**Source data**

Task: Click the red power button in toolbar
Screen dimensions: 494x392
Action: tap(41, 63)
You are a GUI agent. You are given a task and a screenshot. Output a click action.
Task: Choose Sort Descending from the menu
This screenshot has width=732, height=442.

**What you are asked to do**
Please repeat the listing word for word.

**Exercise result**
Task: Click the red power button in toolbar
Screen dimensions: 494x392
Action: tap(41, 63)
You are a GUI agent. You are given a task and a screenshot. Output a click action.
Task: Choose Sort Descending from the menu
This screenshot has width=732, height=442.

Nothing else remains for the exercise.